Abstract:
The MIMO (Multiple Input/Multiple Output) concept has been very successful in telecommunications. It is based on the use of several antennas for transmission and
several antennas for reception, which enabled the telecommunications system to
significantly increase its performance. This concept is well suited to radars where
there are several transmitting and receiving antennas, it offers several advantages over
conventional SISO radar, in terms of detection, location, identification and tracking
performance of targets.

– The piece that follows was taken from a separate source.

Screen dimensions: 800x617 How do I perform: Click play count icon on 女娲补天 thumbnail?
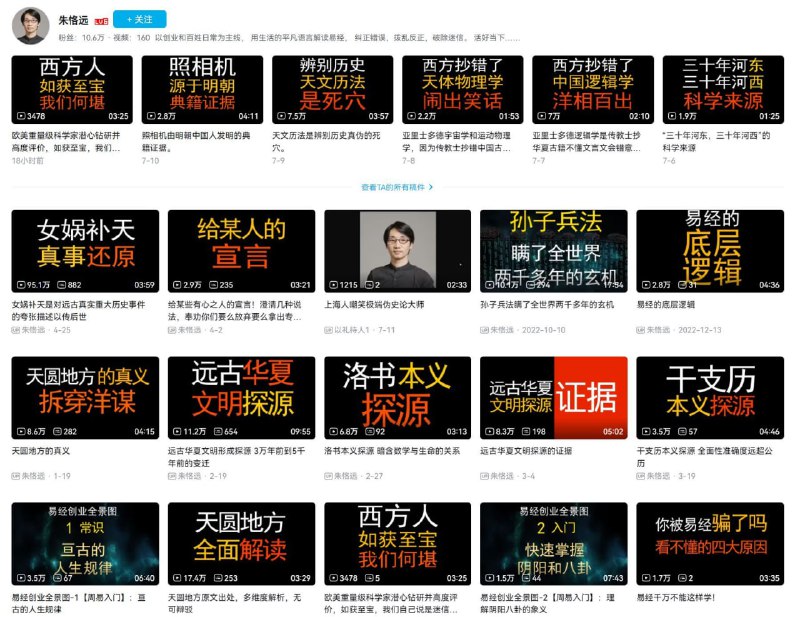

In the first part of our work, we are interested in the problem
of CFAR detection in a MIMO radar in a Pareto environment. To do this, we
introduce new MIMO-CFAR detectors using binary decision rules and the relation
between the exponential and Pareto laws, and by analogy to the case of the
exponential distribution, we generalize for a MIMO radar the analytical expressions
of the probabilities of false alarm of MIMO-CA, MIMO-SO1, MIMO-SO2, MIMOGO1, MIMO-GO2, MIMO-OS1, and MIMO-OS2-CFAR detectors. Finally, we
perform an analysis of the proposed detectors via Monte Carlo simulations for
homogeneous and non-homogeneous clutter situations. In the second part, we propose
to use fuzzy fusion rules to improve the performance of the FCA-CFAR and FOSCFAR detectors for non-coherent MIMO radars in a homogeneous and nonhomogeneous Pareto environment. First, the membership function for each individual
detector is calculated. At the fusion center, the membership functions are combined
using four fuzzy fusion rules, namely; the “MIN”, “MAX”, “algebraic product” and
“algebraic sum” to give a binary decision after defuzzification.